- What you are asked to do -
Give the records again in full, exactly as written.

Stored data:
#####

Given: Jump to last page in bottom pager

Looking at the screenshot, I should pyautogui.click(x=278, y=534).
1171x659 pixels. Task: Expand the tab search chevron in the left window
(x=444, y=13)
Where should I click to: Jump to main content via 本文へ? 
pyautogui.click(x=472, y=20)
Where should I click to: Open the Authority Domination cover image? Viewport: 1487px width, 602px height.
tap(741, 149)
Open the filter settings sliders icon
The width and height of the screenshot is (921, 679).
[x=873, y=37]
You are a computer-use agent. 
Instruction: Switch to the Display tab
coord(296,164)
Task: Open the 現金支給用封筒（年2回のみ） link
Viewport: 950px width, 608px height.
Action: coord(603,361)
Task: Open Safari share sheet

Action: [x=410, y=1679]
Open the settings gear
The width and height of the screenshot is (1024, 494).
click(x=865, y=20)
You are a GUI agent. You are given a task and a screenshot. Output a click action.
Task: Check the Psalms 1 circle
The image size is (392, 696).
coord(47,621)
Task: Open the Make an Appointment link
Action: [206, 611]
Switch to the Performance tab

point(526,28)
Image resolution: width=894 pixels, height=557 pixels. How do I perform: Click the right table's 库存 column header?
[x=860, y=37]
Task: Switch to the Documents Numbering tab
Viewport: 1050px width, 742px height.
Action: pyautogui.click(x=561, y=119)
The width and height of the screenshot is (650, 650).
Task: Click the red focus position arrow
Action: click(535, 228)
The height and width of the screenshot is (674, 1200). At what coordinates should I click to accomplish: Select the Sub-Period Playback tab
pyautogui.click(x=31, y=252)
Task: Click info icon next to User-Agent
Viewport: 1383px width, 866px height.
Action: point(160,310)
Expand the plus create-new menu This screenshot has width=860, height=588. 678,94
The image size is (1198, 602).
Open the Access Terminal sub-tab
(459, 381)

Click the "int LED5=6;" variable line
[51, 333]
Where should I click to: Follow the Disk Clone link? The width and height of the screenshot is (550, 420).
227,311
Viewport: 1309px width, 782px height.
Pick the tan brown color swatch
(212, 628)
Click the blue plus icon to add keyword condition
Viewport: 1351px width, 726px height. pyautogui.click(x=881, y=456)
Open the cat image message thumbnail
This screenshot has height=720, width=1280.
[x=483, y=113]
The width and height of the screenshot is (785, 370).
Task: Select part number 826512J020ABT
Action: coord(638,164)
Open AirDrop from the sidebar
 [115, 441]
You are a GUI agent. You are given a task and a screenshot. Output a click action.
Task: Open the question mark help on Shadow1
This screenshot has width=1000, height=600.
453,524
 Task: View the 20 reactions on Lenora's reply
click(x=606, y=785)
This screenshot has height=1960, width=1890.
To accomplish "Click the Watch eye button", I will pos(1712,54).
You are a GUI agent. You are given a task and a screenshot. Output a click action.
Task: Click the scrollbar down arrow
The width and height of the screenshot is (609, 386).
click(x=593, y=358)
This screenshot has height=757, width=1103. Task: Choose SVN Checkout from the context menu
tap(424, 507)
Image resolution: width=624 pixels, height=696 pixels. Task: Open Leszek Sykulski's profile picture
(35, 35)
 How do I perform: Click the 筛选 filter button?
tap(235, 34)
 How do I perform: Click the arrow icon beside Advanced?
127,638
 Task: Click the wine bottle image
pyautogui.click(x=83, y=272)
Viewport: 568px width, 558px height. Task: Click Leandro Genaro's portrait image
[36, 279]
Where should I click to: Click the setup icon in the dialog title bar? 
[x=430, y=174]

#####

- Solution -
Given: Jump to last page in bottom pager

Looking at the screenshot, I should pyautogui.click(x=278, y=534).
1171x659 pixels. Task: Expand the tab search chevron in the left window
(x=444, y=13)
Where should I click to: Jump to main content via 本文へ? 
pyautogui.click(x=472, y=20)
Where should I click to: Open the Authority Domination cover image? Viewport: 1487px width, 602px height.
tap(741, 149)
Open the filter settings sliders icon
The width and height of the screenshot is (921, 679).
[x=873, y=37]
You are a computer-use agent. 
Instruction: Switch to the Display tab
coord(296,164)
Task: Open the 現金支給用封筒（年2回のみ） link
Viewport: 950px width, 608px height.
Action: coord(603,361)
Task: Open Safari share sheet

Action: [x=410, y=1679]
Open the settings gear
The width and height of the screenshot is (1024, 494).
click(x=865, y=20)
You are a GUI agent. You are given a task and a screenshot. Output a click action.
Task: Check the Psalms 1 circle
The image size is (392, 696).
coord(47,621)
Task: Open the Make an Appointment link
Action: [206, 611]
Switch to the Performance tab

point(526,28)
Image resolution: width=894 pixels, height=557 pixels. How do I perform: Click the right table's 库存 column header?
[x=860, y=37]
Task: Switch to the Documents Numbering tab
Viewport: 1050px width, 742px height.
Action: pyautogui.click(x=561, y=119)
The width and height of the screenshot is (650, 650).
Task: Click the red focus position arrow
Action: click(535, 228)
The height and width of the screenshot is (674, 1200). At what coordinates should I click to accomplish: Select the Sub-Period Playback tab
pyautogui.click(x=31, y=252)
Task: Click info icon next to User-Agent
Viewport: 1383px width, 866px height.
Action: point(160,310)
Expand the plus create-new menu This screenshot has width=860, height=588. 678,94
The image size is (1198, 602).
Open the Access Terminal sub-tab
(459, 381)

Click the "int LED5=6;" variable line
[51, 333]
Where should I click to: Follow the Disk Clone link? The width and height of the screenshot is (550, 420).
227,311
Viewport: 1309px width, 782px height.
Pick the tan brown color swatch
(212, 628)
Click the blue plus icon to add keyword condition
Viewport: 1351px width, 726px height. pyautogui.click(x=881, y=456)
Open the cat image message thumbnail
This screenshot has height=720, width=1280.
[x=483, y=113]
The width and height of the screenshot is (785, 370).
Task: Select part number 826512J020ABT
Action: coord(638,164)
Open AirDrop from the sidebar
 [115, 441]
You are a GUI agent. You are given a task and a screenshot. Output a click action.
Task: Open the question mark help on Shadow1
This screenshot has width=1000, height=600.
453,524
 Task: View the 20 reactions on Lenora's reply
click(x=606, y=785)
This screenshot has height=1960, width=1890.
To accomplish "Click the Watch eye button", I will pos(1712,54).
You are a GUI agent. You are given a task and a screenshot. Output a click action.
Task: Click the scrollbar down arrow
The width and height of the screenshot is (609, 386).
click(x=593, y=358)
This screenshot has height=757, width=1103. Task: Choose SVN Checkout from the context menu
tap(424, 507)
Image resolution: width=624 pixels, height=696 pixels. Task: Open Leszek Sykulski's profile picture
(35, 35)
 How do I perform: Click the 筛选 filter button?
tap(235, 34)
 How do I perform: Click the arrow icon beside Advanced?
127,638
 Task: Click the wine bottle image
pyautogui.click(x=83, y=272)
Viewport: 568px width, 558px height. Task: Click Leandro Genaro's portrait image
[36, 279]
Where should I click to: Click the setup icon in the dialog title bar? 
[x=430, y=174]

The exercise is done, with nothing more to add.